京都鴨川まねき亭~化け猫さまの愛され仮嫁~
 さっきから何度も往復したこの橋は『賀茂大橋(かもおおはし)』というそうで、二つの川が合流した場所にかかっている。間にあるデルタ地帯まで両岸から並べられた飛び石は、夏場なら川遊びが楽しそうだが、この時期には少々寒々しい。

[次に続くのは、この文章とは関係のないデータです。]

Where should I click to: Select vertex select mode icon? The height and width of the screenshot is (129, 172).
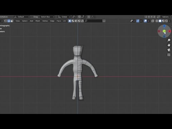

 口から「はぁ~」とため息をついてカクッと(こうべ)を垂れる。

「わかりやすいなんて絶対嘘でしょ……」

『京都の住所はわかりやすいから大丈夫!』だなんて簡単そうに言ってくれた元上司には、今なら文句のひとつくらい許されるかもしれない。
 中国地方の片田舎から大阪に就職した璃世には、京都なんて中学校の修学旅行以来。そのうえ、筋金入りの方向音痴ときた。

(こんなとき、スマホがあったらなぁ……)

 残念ながら璃世が持っているのは『ガラケー』と呼ばれる旧式の二つ折り携帯電話だ。就職して最初のボーナスで念願のスマホを持つ予定だったのに、そのまえに会社がなくなってしまうなんて――。

 いいかげん目的地を見つけないと日が暮れてしまう。面接は今日中ならいつでもいいと聞いていたけれど、さすがに夜になってから訪問するのは失礼になるだろう。

(だけど、電話に出ない方だって悪いと思うのよね!)

 メモの下に書かれている電話番号に、さっきから何度も電話をかけていた。わかりやすい目印を教えてもらおうと思ったのだ。

 なのに、何度かけても繋がらない。
 このままだと不採用になってしまう。それはまずい。非常にまずい。

 諦めずにもう一度電話をしてみようかと、肩から下げたバッグの中から携帯を取り出したとき。

 夕陽を浴びてキラキラと光る川に向かって、なにか黒い物体が飛んでくるのが目に入った。